Le 5 août 1999, le CEE a émis ses conclusions et recommandations. Le Comité externe a estimé que la rétrogradation n'était pas une peine appropriée dans les circonstances. Selon la solide preuve médicale dont disposait le comité d'arbitrage, l'inconduite de l'appelant, de même que sa dépendance à l'égard de l'alcool, était largement attribuable au syndrome de stress post-traumatique, dont l'appelant souffrait au moment de l'inconduite. Le comité d'arbitrage avait également en main des informations impressionnantes indiquant un pronostic très encourageant quant aux chances de l'appelant de guérir de l'alcoolisme provoqué par ce syndrome. Ces informations donnaient l'assurance, autant que l'on pouvait raisonnablement s'y attendre, qu'une telle inconduite ne se reproduirait pas. Par conséquent, la rétrogradation ne constituait pas une peine juste ni adéquate dans les circonstances.

┄┄┄┄┄┄

▸ **Mise en pratique**:
a - D'après le texte, à quelle date le CEE a-t-il émis ses conclusions et recommandations ?
b - Recopiez le passage du texte qui commence par les mots « Le 5 août 1999, le » et se termine par « adéquate dans les circonstances. ».

▸ **Lignes fournies**:
┄┄┄┄┄┄

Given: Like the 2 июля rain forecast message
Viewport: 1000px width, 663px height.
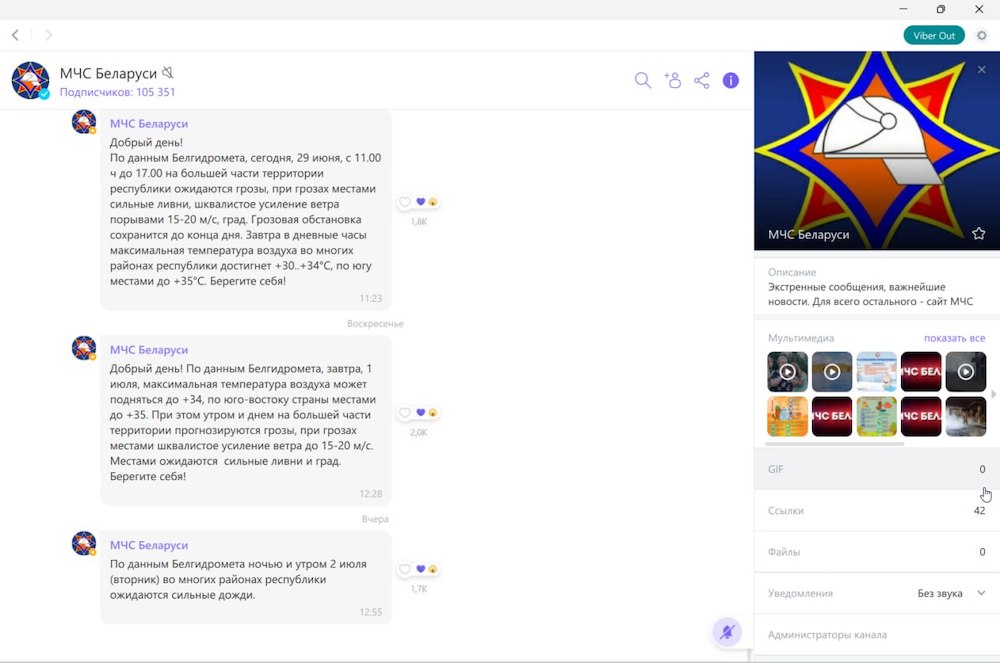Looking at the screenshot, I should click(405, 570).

┄┄┄┄┄┄

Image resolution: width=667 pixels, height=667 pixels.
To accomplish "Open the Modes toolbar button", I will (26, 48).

┄┄┄┄┄┄

▸ **Corrigé**:
a - Le 5 août 1999.

b -
Le 5 août 1999, le CEE a émis ses conclusions et recommandations. Le Comité externe a estimé que la rétrogradation n'était pas une peine appropriée dans les circonstances. Selon la solide preuve médicale dont disposait le comité d'arbitrage, l'inconduite de l'appelant, de même que sa dépendance à l'égard de l'alcool, était largement attribuable au syndrome de stress post-traumatique, dont l'appelant souffrait au moment de l'inconduite. Le comité d'arbitrage avait également en main des informations impressionnantes indiquant un pronostic très encourageant quant aux chances de l'appelant de guérir de l'alcoolisme provoqué par ce syndrome. Ces informations donnaient l'assurance, autant que l'on pouvait raisonnablement s'y attendre, qu'une telle inconduite ne se reproduirait pas. Par conséquent, la rétrogradation ne constituait pas une peine juste ni adéquate dans les circonstances.